Runs a built-in AI operation on your data. In the configuration pane, open Select a function and choose one of the functions below. Each function exposes options in the pane for inputs (for example, columns, prompts, labels, or languages) and outputs.

Function

Description

ai_analyze_sentiment

Performs sentiment analysis on input text.

ai_classify

Classifies text or parsed documents using labels you provide.

ai_extract

Extracts structured data from text or parsed documents using fields you define.

ai_fix_grammar

Corrects grammatical errors in text.

ai_gen

Answers a user-provided prompt against the input.

ai_mask

Masks specified entities in text (for example, for de-identification).

ai_similarity

Compares two strings and returns a semantic similarity score.

ai_summarize

Generates a summary of text.

ai_translate

Translates text into a target language you specify.

Transformations

The following operators perform transformations on your data.

Aggregate

Summarizes rows by grouping data and computing aggregate values.

  • Aggregate by: Select a column, choose an aggregation function, and provide a name for the output column. Click + Add aggregation to add more.
  • Group by: Select the columns to group by. Click + Add grouping to add more.

Supported aggregation functions: AVG, COUNT, MAX, MEAN, MEDIAN, MIN, PERCENTILE, STDDEV, SUM, VARIANCE.

note

Columns used in Group by are automatically included in the output.

Combine

Merges data from two tables with matching schemas into a single output.

  • Set operation: Choose Union, Intersect, or Except.
  • Merge strategy: Choose Distinct to exclude duplicate rows from the output, or All to keep all rows including duplicates.

Filter

Selects matching rows by keeping only rows that meet one or more conditions, using a graphical condition builder. For each condition, select a column, a condition type, and a value to conditionally match.

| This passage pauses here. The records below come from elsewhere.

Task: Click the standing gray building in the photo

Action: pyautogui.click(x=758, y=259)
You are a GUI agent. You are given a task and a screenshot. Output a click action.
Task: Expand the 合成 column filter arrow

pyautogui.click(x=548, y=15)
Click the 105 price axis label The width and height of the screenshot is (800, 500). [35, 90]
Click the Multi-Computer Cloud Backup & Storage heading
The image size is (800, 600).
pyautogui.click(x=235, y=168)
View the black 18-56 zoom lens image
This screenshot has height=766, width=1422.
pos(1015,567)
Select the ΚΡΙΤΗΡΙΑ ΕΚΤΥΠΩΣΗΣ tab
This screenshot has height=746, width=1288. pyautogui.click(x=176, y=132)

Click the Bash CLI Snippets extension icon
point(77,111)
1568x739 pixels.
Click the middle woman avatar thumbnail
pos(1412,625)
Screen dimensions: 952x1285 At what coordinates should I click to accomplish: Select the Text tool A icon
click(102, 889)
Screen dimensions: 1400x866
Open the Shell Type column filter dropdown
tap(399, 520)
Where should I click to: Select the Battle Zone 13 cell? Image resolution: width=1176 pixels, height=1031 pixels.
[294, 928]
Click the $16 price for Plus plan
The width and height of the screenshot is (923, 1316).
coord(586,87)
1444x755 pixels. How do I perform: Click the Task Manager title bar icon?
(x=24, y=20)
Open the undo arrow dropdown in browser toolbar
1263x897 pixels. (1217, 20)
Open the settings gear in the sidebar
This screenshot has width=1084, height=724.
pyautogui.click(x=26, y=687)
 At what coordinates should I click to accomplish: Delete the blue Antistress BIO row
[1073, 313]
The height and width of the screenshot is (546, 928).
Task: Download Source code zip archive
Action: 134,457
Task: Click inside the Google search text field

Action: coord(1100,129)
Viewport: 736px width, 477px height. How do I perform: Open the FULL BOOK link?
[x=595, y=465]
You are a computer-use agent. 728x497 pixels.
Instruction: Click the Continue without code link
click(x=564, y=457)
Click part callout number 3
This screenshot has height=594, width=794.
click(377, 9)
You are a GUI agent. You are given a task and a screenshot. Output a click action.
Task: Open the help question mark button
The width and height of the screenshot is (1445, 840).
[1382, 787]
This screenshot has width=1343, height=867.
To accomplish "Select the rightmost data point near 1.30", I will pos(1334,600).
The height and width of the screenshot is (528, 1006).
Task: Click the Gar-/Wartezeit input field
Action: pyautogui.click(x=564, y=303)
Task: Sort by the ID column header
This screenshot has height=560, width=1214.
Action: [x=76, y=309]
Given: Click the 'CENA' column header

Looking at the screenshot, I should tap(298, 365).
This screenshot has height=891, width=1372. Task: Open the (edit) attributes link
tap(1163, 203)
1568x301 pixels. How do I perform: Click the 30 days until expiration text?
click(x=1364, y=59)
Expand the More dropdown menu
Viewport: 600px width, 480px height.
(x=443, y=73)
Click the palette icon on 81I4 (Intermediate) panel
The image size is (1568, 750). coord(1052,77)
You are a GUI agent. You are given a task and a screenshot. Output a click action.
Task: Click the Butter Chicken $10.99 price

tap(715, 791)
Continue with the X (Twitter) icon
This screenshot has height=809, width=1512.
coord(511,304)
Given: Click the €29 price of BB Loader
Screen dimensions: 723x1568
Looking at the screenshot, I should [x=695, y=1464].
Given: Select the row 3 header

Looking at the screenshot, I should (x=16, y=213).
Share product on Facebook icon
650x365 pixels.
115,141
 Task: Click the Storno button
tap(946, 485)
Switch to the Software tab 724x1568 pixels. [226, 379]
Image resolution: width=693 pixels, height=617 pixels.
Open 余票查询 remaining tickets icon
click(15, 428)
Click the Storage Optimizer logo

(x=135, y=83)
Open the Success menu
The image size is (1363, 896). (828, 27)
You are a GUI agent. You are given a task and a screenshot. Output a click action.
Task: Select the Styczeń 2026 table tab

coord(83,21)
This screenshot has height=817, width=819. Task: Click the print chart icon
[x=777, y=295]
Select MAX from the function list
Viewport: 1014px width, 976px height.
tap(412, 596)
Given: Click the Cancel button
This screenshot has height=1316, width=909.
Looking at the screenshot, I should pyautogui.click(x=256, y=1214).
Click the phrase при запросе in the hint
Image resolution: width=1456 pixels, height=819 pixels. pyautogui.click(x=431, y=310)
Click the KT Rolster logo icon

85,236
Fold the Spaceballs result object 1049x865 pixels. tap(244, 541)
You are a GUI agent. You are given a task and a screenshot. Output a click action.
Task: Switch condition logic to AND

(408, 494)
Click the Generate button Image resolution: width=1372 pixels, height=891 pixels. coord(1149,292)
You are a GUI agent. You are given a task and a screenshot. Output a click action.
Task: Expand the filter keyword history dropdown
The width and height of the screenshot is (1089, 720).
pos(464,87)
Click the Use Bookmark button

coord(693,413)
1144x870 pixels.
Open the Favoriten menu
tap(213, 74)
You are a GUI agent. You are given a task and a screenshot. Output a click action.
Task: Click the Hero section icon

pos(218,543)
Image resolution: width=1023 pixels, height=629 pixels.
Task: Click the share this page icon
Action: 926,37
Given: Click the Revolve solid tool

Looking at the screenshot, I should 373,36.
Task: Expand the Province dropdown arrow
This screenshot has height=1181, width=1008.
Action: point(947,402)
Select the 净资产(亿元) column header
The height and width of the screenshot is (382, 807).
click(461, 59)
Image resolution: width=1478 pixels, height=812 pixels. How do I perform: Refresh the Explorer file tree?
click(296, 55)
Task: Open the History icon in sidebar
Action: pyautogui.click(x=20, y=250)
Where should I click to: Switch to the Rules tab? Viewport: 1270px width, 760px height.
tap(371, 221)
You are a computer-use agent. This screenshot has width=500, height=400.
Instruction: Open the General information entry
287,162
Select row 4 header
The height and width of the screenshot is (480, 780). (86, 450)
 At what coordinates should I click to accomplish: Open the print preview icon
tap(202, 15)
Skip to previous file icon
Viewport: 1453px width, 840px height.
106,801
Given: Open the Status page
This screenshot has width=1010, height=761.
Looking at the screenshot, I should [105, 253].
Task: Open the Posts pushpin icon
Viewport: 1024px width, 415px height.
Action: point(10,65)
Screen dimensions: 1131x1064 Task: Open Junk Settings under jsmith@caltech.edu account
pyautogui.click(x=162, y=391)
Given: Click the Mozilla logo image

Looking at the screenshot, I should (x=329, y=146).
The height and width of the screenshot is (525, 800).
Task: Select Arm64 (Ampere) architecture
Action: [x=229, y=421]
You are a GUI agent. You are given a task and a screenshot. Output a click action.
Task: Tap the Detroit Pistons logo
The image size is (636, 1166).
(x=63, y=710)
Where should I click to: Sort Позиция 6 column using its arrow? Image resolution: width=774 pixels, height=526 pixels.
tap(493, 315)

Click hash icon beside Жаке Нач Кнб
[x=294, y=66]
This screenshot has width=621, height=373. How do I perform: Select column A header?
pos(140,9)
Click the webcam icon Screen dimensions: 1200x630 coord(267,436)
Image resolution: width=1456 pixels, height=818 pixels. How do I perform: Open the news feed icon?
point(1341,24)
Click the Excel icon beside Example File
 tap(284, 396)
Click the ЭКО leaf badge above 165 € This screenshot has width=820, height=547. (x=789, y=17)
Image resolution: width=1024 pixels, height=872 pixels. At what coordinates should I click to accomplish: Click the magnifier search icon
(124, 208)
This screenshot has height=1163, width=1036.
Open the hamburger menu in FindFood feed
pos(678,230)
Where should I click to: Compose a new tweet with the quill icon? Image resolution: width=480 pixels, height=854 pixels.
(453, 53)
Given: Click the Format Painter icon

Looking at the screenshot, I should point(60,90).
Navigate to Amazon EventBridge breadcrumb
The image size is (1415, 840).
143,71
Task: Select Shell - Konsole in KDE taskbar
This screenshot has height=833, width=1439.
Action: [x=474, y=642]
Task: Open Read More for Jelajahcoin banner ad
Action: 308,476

Supported condition types:

  • Is equal to / Is not equal to
  • Is one of / Is not one of
  • Contains / Does not contain
  • Starts with / Does not start with
  • Ends with / Does not end with
  • Greater than / Less than
  • Is null / Is not null

Join

Links two tables on a key by combining two input datasets based on matching column values.

To configure a Join:

  1. Select the two input tables to join.
  2. Specify at least one join condition by selecting matching columns from the two tables. Click + Add join expression to add more conditions.
  3. Select the join type: Full join, Inner join, Left join, or Right join.
  4. Optional: Choose which columns to include in the output. By default, all columns from both tables are included. Duplicate column names receive a table name prefix.
  5. Optional: Add custom expression columns based on the joined result.

Limit

Restricts row count by passing through only up to the maximum number of rows you specify.

Pivot

Reshapes tabular data in two directions. Use the tabs at the top of the configuration pane to choose the mode:

  • Rows → Columns (pivot): Turn distinct values in one column into new column headers, and fill those columns with aggregated values from another column.
  • Columns → Rows (unpivot): Fold one or more columns into rows; set names for the output key and value columns.

In Rows → Columns mode:

  • Pivot column: Choose the column whose distinct values become the new headers.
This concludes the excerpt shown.